Jason Donovan, the 28-year-old promoter behind Zen Fest, was called to task by Gov. Jeb Bush's officefor lax security, a charge that was ludicrous to anyone who actually attended said concert. It's hard to imagine what more Donovan could have done to increase the already draconian safety measures that ringed the rave's Coconut Grove Convention Center site. With off-duty police standing by, jittery kids were forced to line up in the rain, slowly passing through no less than three sets of uniformed guards who conducted body searches, waved metal detectors, and confiscated just about anything that wasn't physically attached to these waifs' torsos. As the soggy crowd's glitter began to run, the security procedures took on a ludicrous tone. One could make a plausible case for seizing water bottles in the hopes of barring GHB-spikedagua. But lipstick? Disposable cameras? Umbrellas? The only thing Donovan is guilty of is a shrewd understanding of capitalism and the marketing of pop subcultures: At $35 a head, turning rebellion into money never looked so good.
As teenage ravers and the governor's staff duke it out in the press, stay tuned for ketamine (the newest pharmacological addition to our nation's recreational arsenal) to become the bugaboo of choice for federal drug-policy officials, now playing catch-up with ketamine's massive popularity.

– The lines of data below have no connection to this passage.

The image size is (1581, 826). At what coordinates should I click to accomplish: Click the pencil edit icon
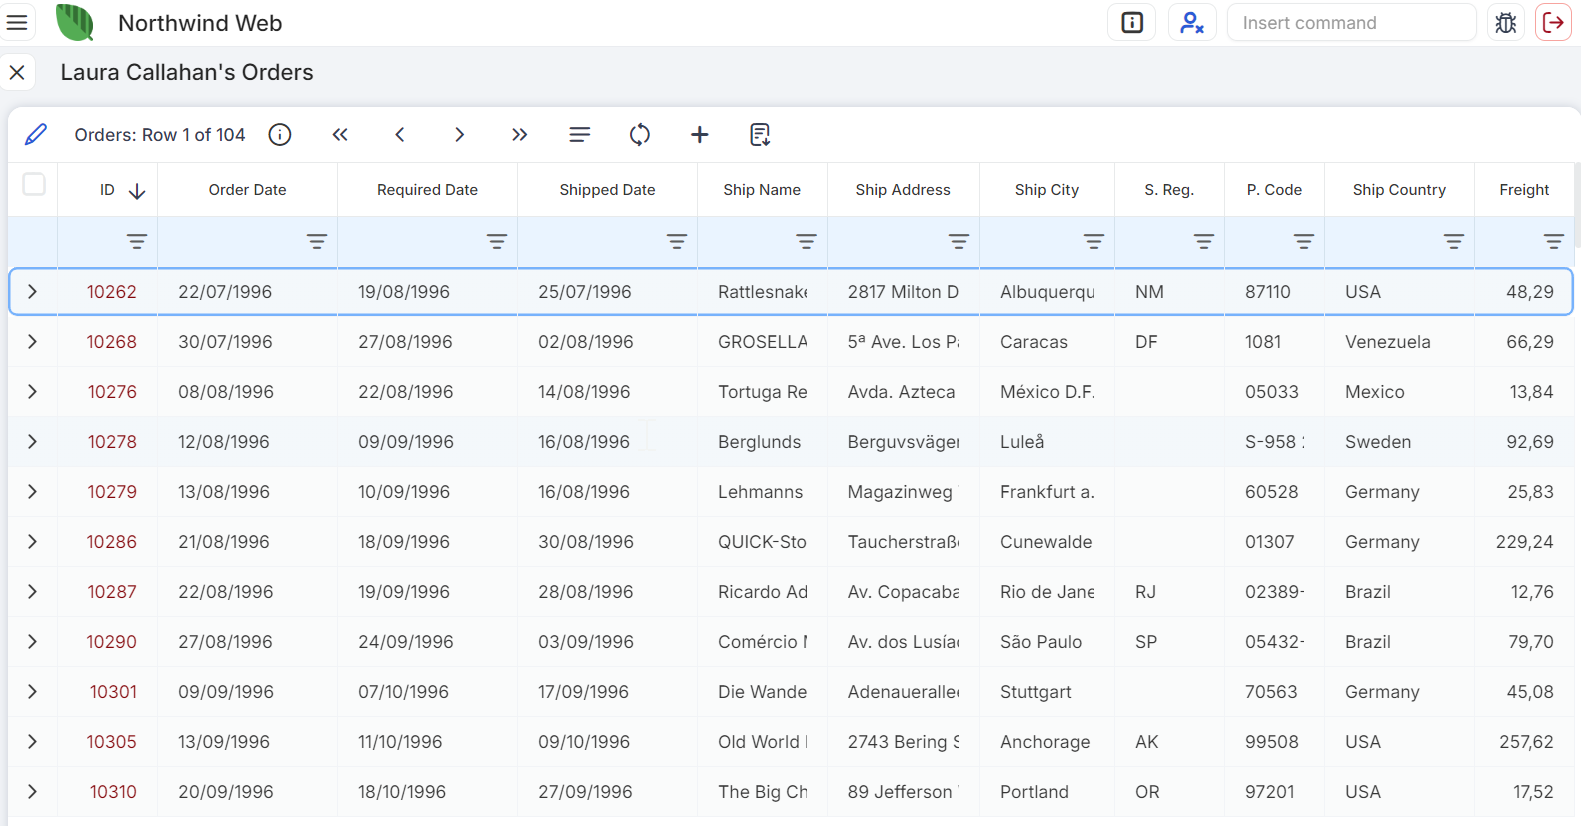[x=36, y=135]
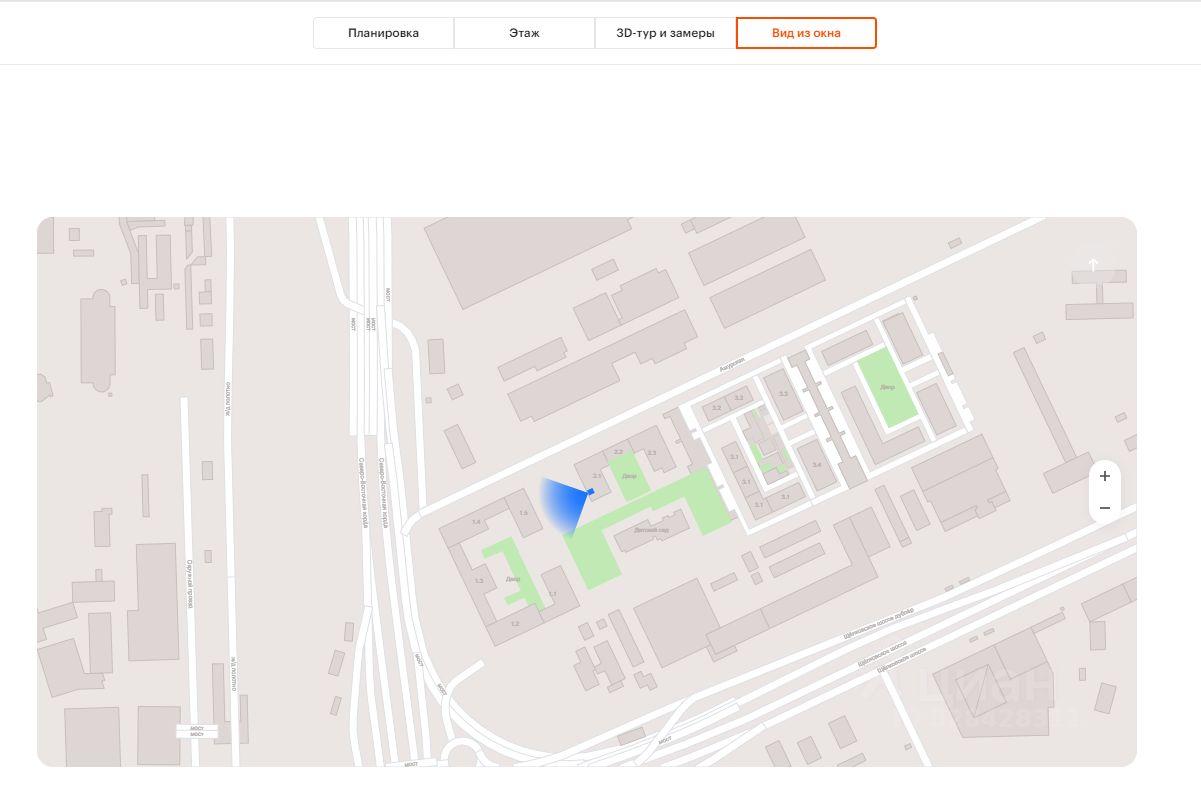Select the Вид из окна tab
1201x804 pixels.
point(806,33)
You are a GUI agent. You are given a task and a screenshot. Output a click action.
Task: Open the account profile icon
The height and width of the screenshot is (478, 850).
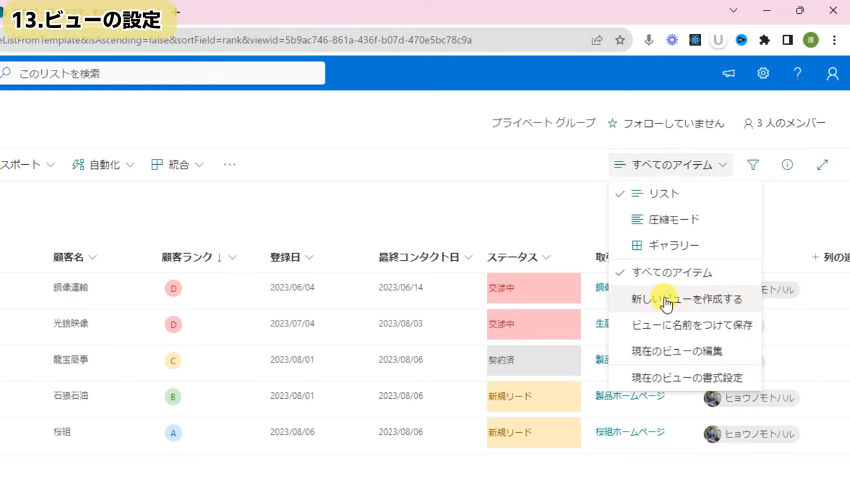point(832,73)
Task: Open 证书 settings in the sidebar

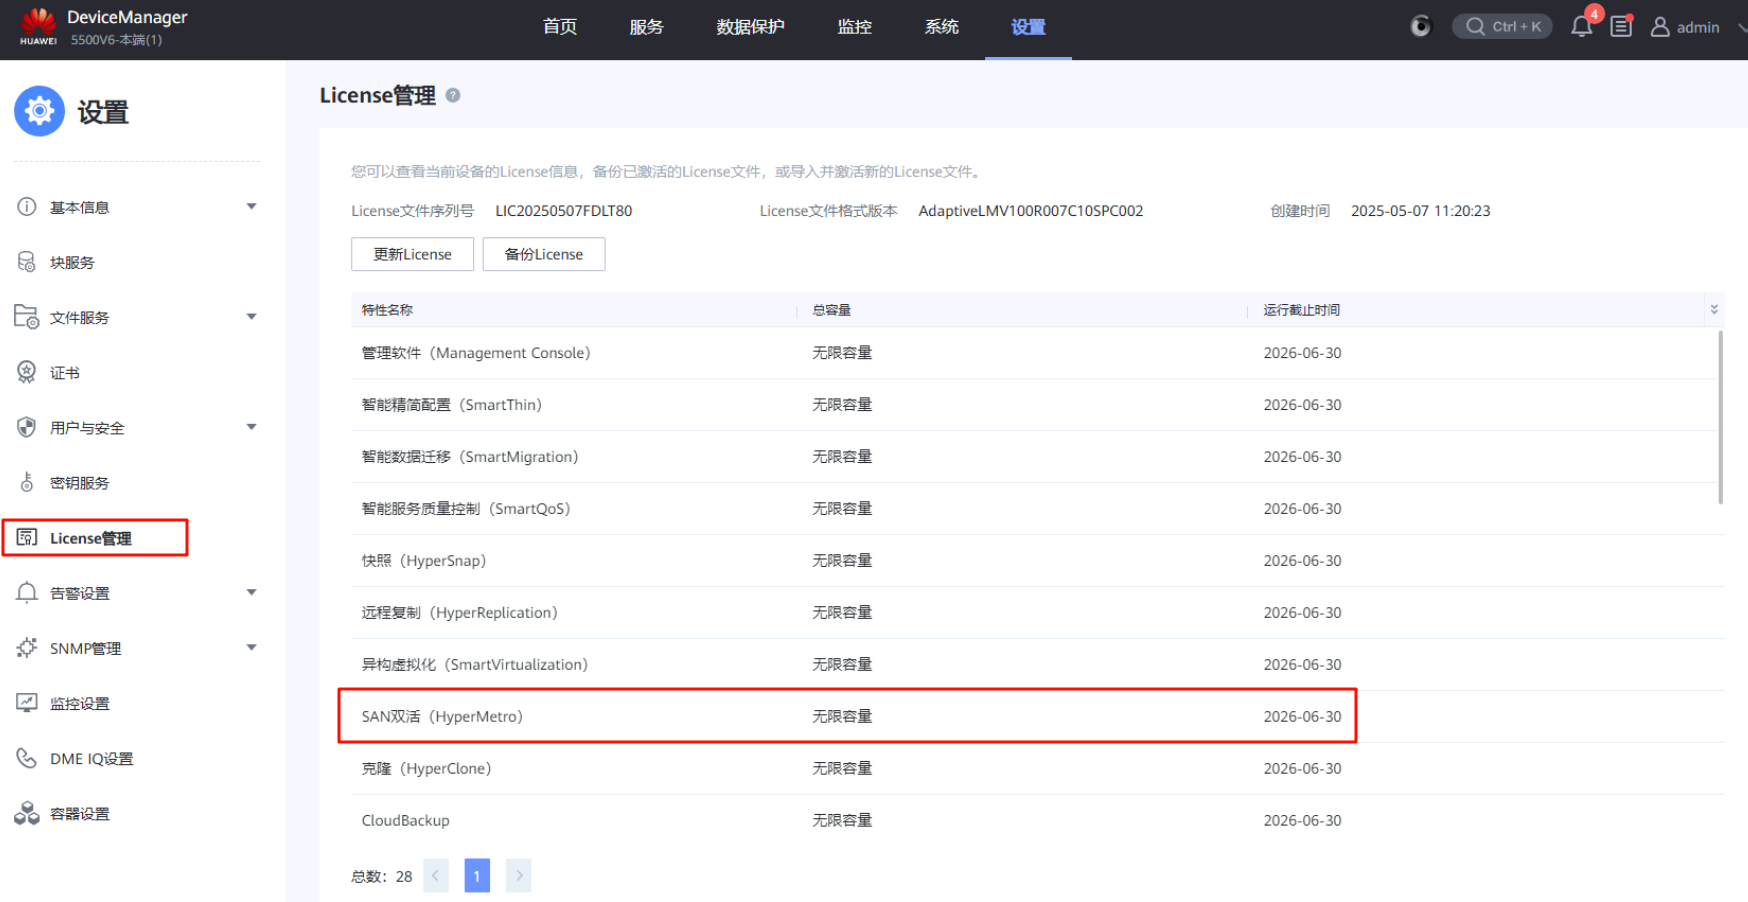Action: tap(65, 373)
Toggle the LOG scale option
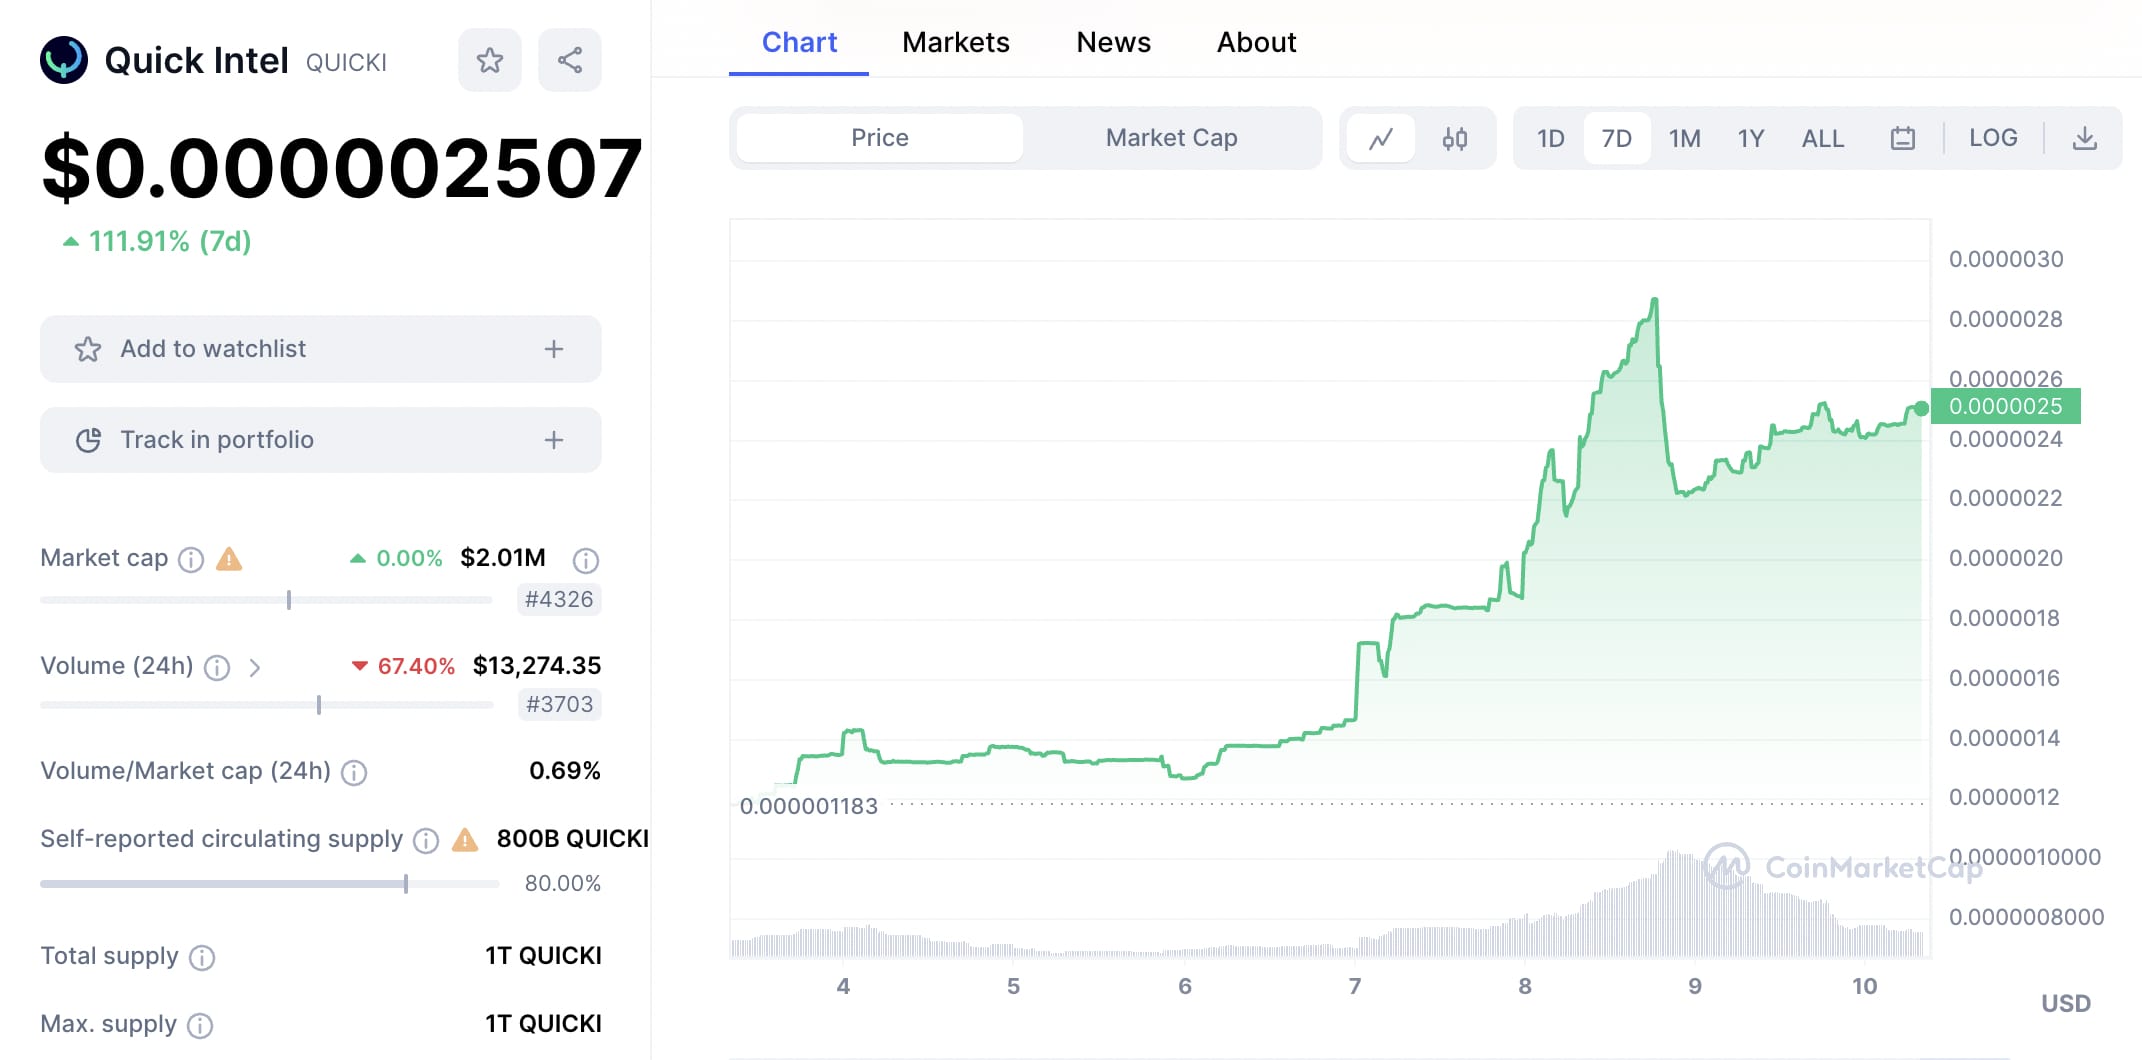Screen dimensions: 2142x1060 [1993, 138]
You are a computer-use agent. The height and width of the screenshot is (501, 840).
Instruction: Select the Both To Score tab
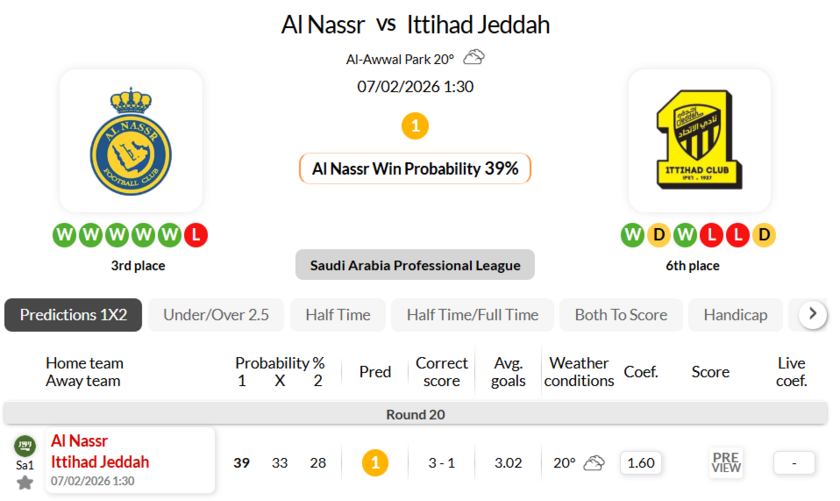(x=621, y=314)
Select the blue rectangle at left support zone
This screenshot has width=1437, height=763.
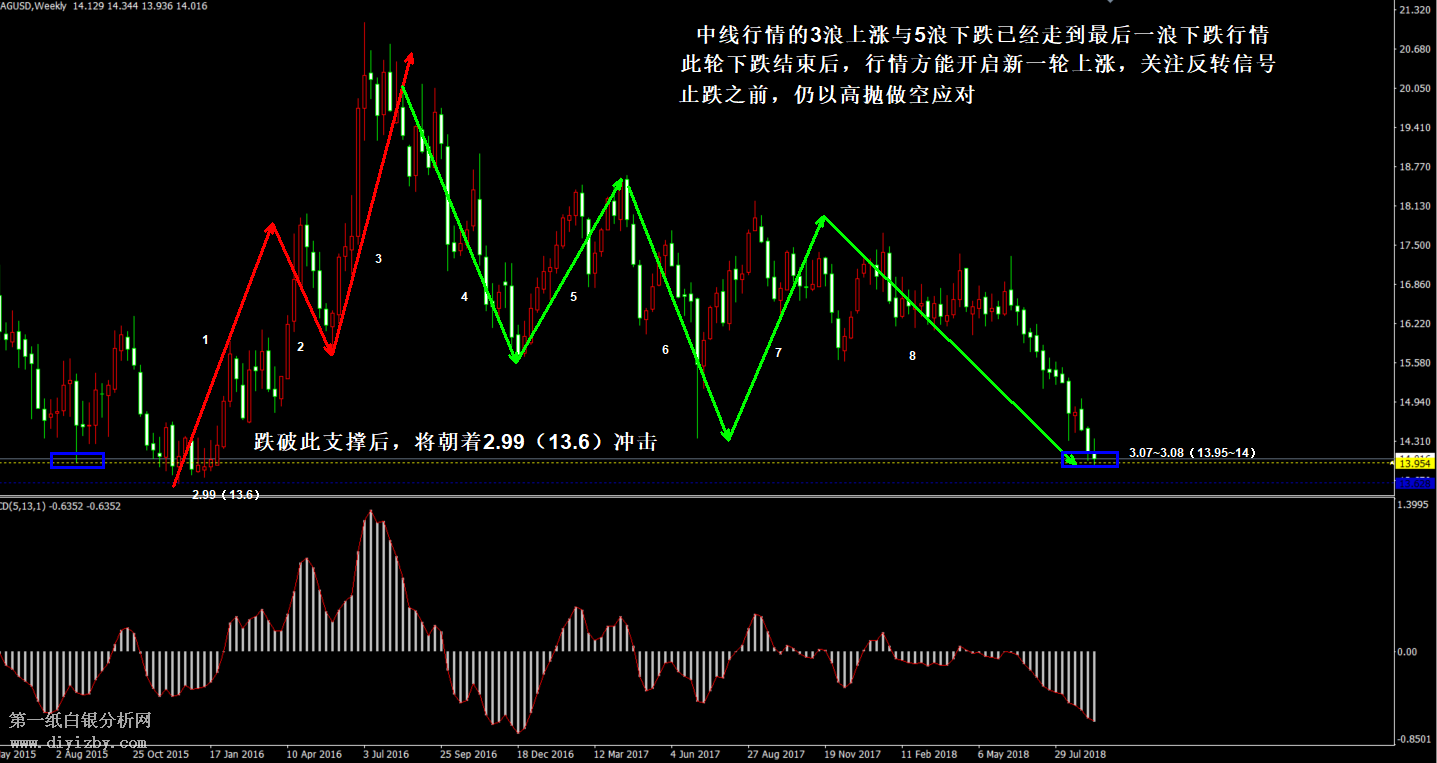click(77, 460)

Originally intended as an animal anesthetic, the drug's disassociative qualities and ability to create a euphoric zombified state in humans have already been immortalized in song by the Chemical Brothers ("Lost in a K-Hole"), and in full-length memoir (James St. James's Disco Bloodbath, the publishing industry's attempt to diversify after the recent glut of heroin addict tell-alls). Ketamine's appeal, however, carries far beyond local ravers (who first learned of it from the always inventive amateur chemists making a killing at the gay circuit parties). Indeed the West Miami suburb of Fontainebleau Park even has the dubious distinction of being the site of the largest ketamine bust in the United States to date: four million dollars' worth. It's enough to make Kulchur flash back to wistful childhood memories of watching ABC Afterschool Specials in the '70s, when the drug of notoriety was angel dust, and if TV could be trusted, not a day went by in schools across America without some dust-addled sixth-grader scratching off his own skin ("Bugs! Bugs!") or fatally jumping off a rooftop ("Hey, man, I can fly!"). The best perspective on this fresh bout of drug panic is supplied by one Beach figure, a DJ and small-time dealer, who brought his own wisdom to bear on the topic. "There's a lot of stupid people in Miami," he said with a small sigh. "When stupid people take psychedelics, they just get stupider."